"Modern" I would not use for Dot.NEt in comparison with VFP. Dot.Net is just MS choice in fight to dominate on the market and get more money.
Well, in as far as .NET is a pure OO language (because it is IMHO based on the work Microsoft put into Java before Sun sued them and won) that makes it a relatively modern thing. I dont think there's anything particularly about VB.NET that promotes good programming practice, because VB6 typically wasnt the preserve of "hardcore" programmers and VBN's market appeal is based on the VB6 population so it includes backward compatibilties and legacy functions to make the transition from this procedural (VB6) language easier. For some, that's where the transition ends.
.NET also displays more modern notions of independence. Where java is one syntax that runs on a range of platforms, .NET is a range of syntaxes that run on one platform. BOth hence (as you state) can garner wide market appeal. If anything .NET is proving to be more flexible than its java roots, because not only are users creating other syntaxes (Cobol.NET, Ruby.NET) but users are trying to port it to other platforms (MONO) - Microsoft dont have to put any cash into this, and it serves to enhance their product.. Talk about win-win!
So, yeah, I'd say it was modern, in concept - this idea of hardware abstraction and syntax abstraction is a different perspective on the former ways we did things multi-platform (sourcecode and compile for target)
Maybe one day, someone will make a processor that runs IL (what all the .net syntaxes "compile" to) directly.. Would it be the first time that the language the chip operates in natively, existed before the chip did? Hmm...
Overcaming language limitations does not make me better programmer, but make me more experienced in this particular (only) language.
Looking at them another way; they arent limitations - they are just things that arent implemented in the way you like to do things (because they can either be done another way, or you can change the way you do things)
Ultimate flexibility doesnt necessarily confer ultimate power, as im sure you can appreciate. Hopefully your usage of .NET wont be a constant battle within you, trying to make it do things how you would have done in VFP.. Instead, look a little into the way the language and the users do things and try to find something youre happy with, that is a step apart from what you've accumulated to now..
On a side note, I watched Wife Swap last night. They took a city-born designer fashionista with an OCD for cleaning and fengshui, and swapped her with a farming wife from iowa, whose family ate a raw diet purely from their own farm, and didnt believe in cleaning chemicals , pesticides etc. As you can imagine, it's just asking for trouble, but the thing that amazed me most was that city wife spent most of her time telling the farmers that they were wrong. Both wives seemed to take very little away from the experience (though farm wife was a better adopter of "city" ways because she seemed slightly more open minded), and the city wife never once seemed to say "OK, well this life must work for them because they are actually still alive, slimmer and fitter than I am; it's wrong for me, but it's not wrong totally"
The other thing that astounded me was, when farm wife took city family to a farm, they balked at the idea of killing a chicken, saying "I dont want to kill a chicken; I want to go to the store and get chicken" - like a few other people I've known, they didnt seem to correlate the clucking creature in farmer wife's hands, with the packet of pink stuff they buy at the shops.
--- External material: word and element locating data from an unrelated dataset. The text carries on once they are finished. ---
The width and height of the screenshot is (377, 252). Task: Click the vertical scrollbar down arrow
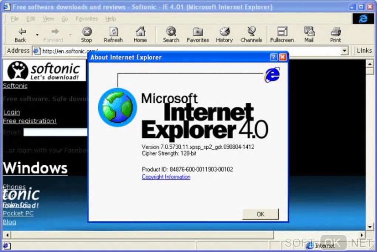(370, 227)
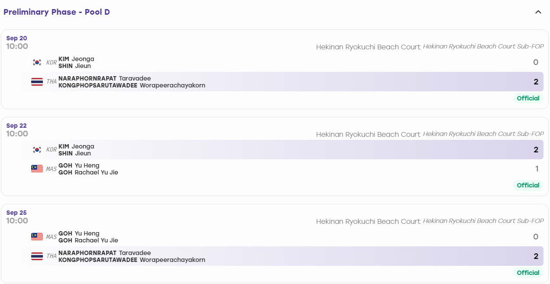The image size is (550, 284).
Task: Click the Thailand flag in Sep 20 match
Action: (37, 82)
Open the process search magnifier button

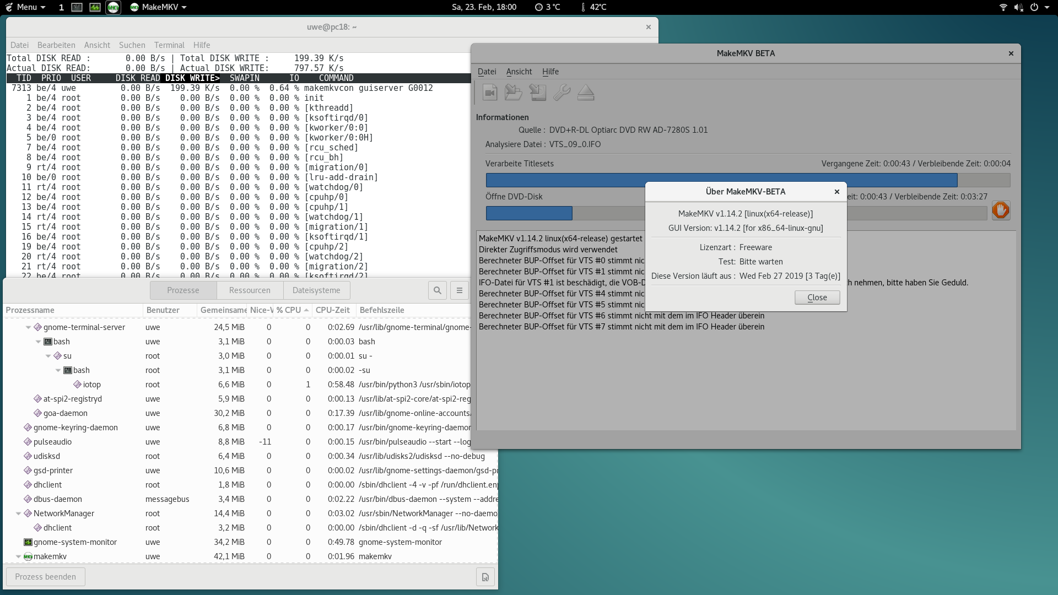point(438,290)
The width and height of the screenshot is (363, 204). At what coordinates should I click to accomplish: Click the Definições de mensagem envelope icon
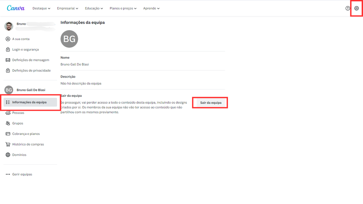(8, 60)

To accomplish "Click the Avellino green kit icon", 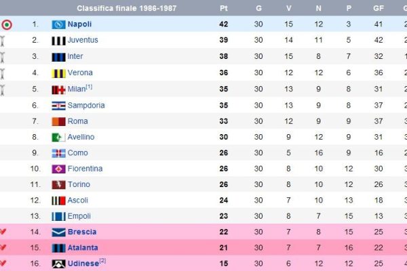I will coord(58,138).
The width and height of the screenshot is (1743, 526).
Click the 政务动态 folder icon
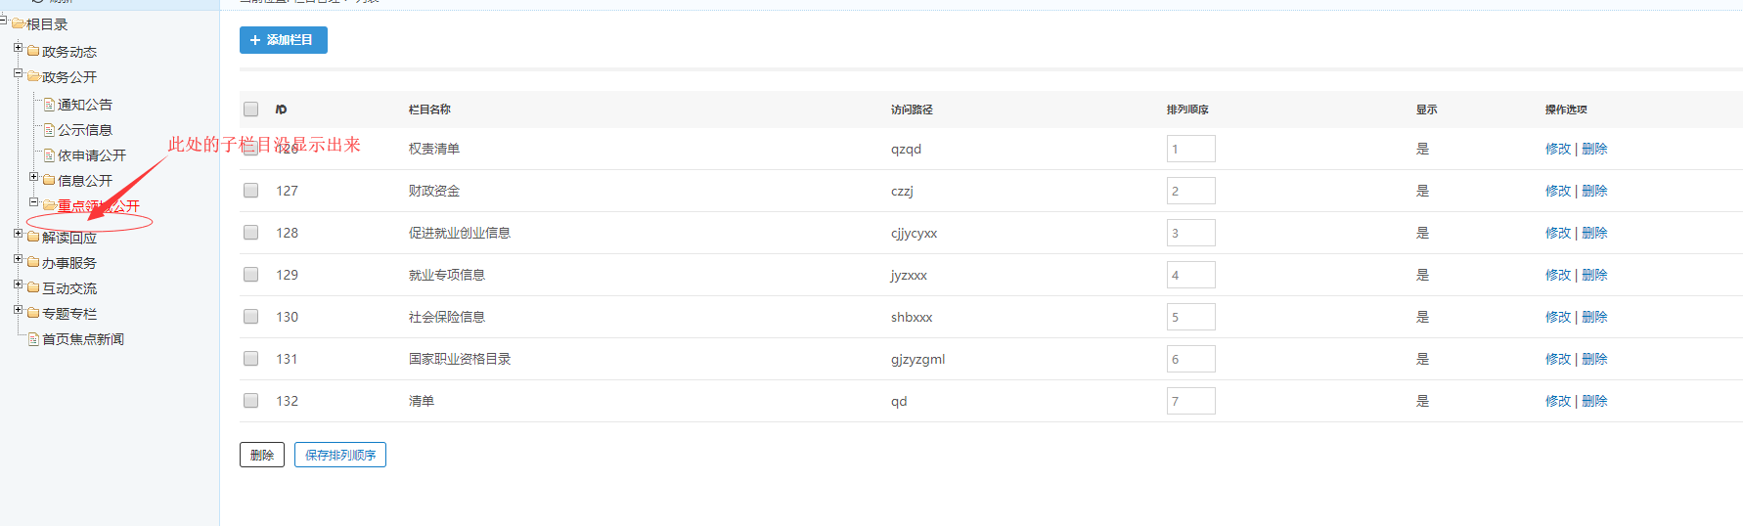click(x=33, y=51)
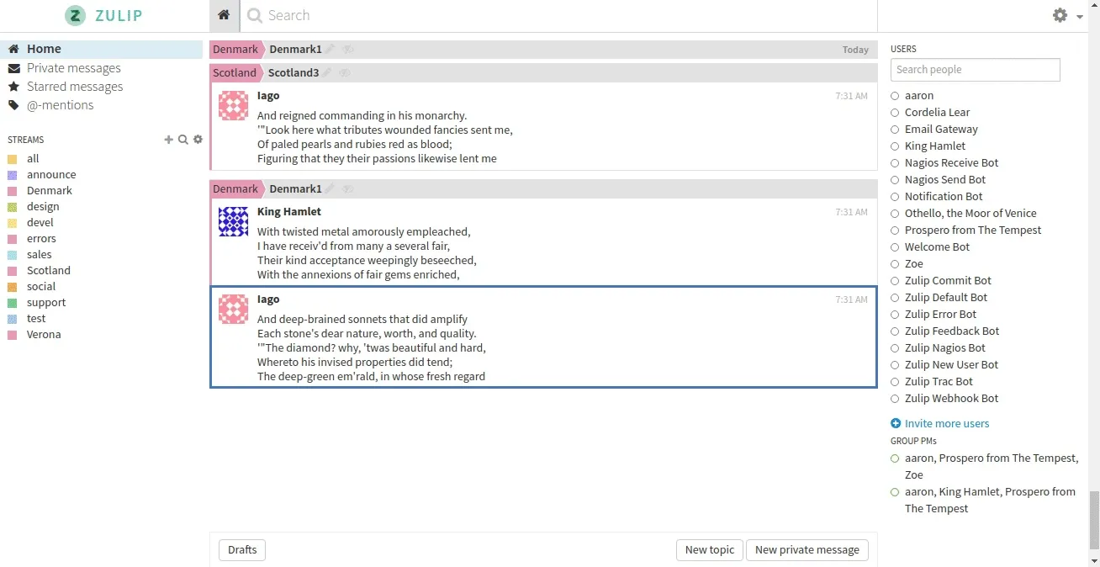Open the Verona stream in the sidebar
This screenshot has width=1100, height=567.
pyautogui.click(x=44, y=335)
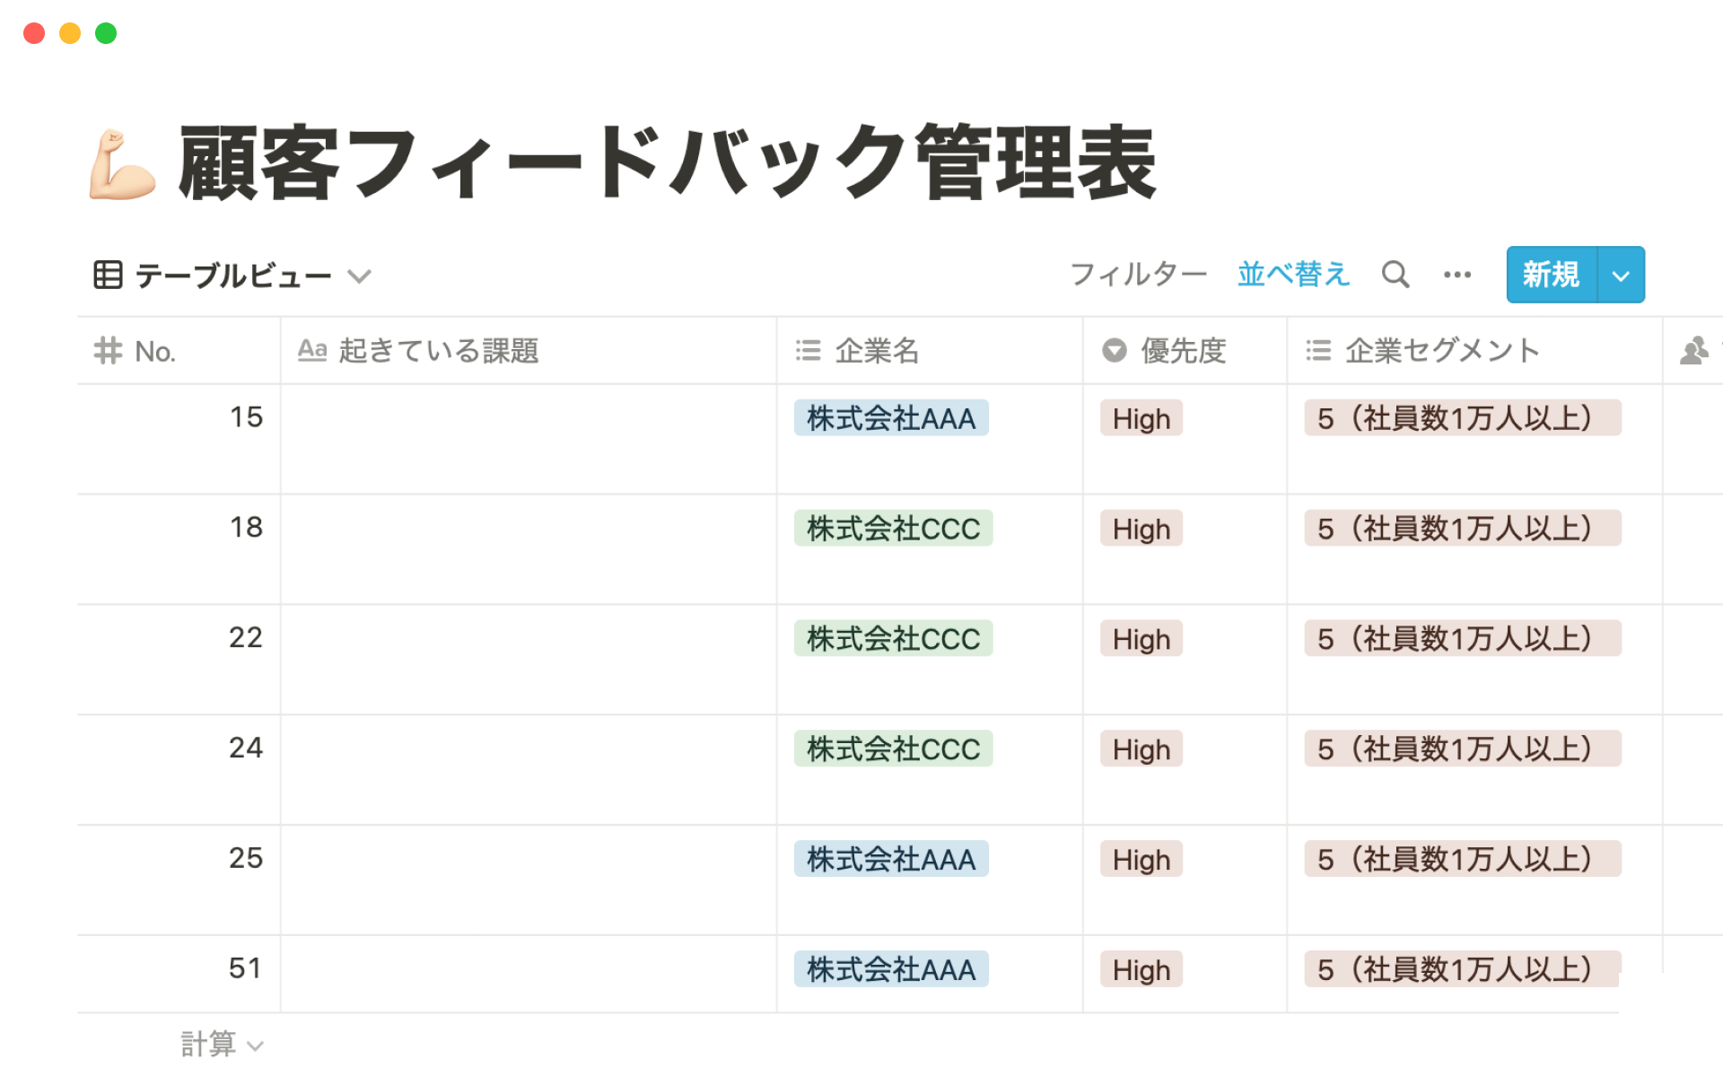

In buying chicken from the shops they were somehow "not killing a chicken" and "being civilised"; I'd have loved for one of the presenters to ask them to think about how much of a state they'd be in if the farmers decided to stop producing chicken for the stores..
How does this fit into the current discussion? In a sort of "accept what the Dark Side do" kind of way. VBN and VFP are different, I'm sure. I never used VFP so I have no accurate comment, but I see VBN and VB6 as two worlds apart as far as city and farm. I started in java and C, went through VB6 and into .NET so its like going full circle, and at each step of the way I tried to pick up on the new language's best bits, and not worry too much about the bits I disagreed with..
Have a play, I'm sure youll gain experience, feel more confortable, and then consider that the extra experience DOES make you a better programmer.. Plus, your stricter grounding in (IMHO) more regimented languages will for sure make you a better-than-average programmer in .NET
Having "everything at the glance", not "dump all variables", make my work effective.
I'm sure VFP had something like a debugger, but if it didnt, then really get into .NET's debugger; Coupled with the structured error handling, it is very very good!
Again, thanks for your time and attention to this matter. You helped me to understand better where I am and what can be done.
No probs; as a community this place has one of the best "feels" ive experienced in a lot of years of forumming - we're here to help, debate etc.. Hope you enjoy this place as a valuable resource for a long time to come (I use it for help with all .NET languages, not just VBN - just make sure most your code samples are in VBN and they dont mind!)